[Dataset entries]
▼
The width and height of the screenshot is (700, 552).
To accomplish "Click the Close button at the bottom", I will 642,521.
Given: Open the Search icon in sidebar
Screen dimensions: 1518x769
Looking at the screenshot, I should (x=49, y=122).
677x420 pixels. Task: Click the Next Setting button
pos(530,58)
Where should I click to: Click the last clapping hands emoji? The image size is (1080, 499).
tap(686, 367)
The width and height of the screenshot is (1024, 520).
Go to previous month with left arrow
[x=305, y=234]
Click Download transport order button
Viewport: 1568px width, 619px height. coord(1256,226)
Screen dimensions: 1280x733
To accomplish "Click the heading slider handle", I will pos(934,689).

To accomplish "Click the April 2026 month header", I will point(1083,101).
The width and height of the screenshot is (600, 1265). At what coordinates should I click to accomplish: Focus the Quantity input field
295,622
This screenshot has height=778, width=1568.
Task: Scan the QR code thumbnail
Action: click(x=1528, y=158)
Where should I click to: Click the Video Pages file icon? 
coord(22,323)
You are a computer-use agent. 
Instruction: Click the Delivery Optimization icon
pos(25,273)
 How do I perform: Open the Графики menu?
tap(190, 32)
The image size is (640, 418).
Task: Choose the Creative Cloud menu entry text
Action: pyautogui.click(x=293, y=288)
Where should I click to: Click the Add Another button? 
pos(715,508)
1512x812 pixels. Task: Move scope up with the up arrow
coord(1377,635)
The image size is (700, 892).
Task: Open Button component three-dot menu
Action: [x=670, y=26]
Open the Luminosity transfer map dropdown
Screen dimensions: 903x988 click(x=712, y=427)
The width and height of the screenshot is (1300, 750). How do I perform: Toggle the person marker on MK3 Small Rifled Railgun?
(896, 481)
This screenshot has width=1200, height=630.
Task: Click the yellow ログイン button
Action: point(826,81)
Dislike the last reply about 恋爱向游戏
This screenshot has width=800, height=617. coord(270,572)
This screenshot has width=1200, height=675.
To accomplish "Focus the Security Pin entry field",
▲
[Task statement]:
Copy every line from the records above that contains the string "will".

[The completed task]:
To accomplish "Click the Close button at the bottom", I will 642,521.
To accomplish "Click the heading slider handle", I will pos(934,689).
To accomplish "Click the April 2026 month header", I will point(1083,101).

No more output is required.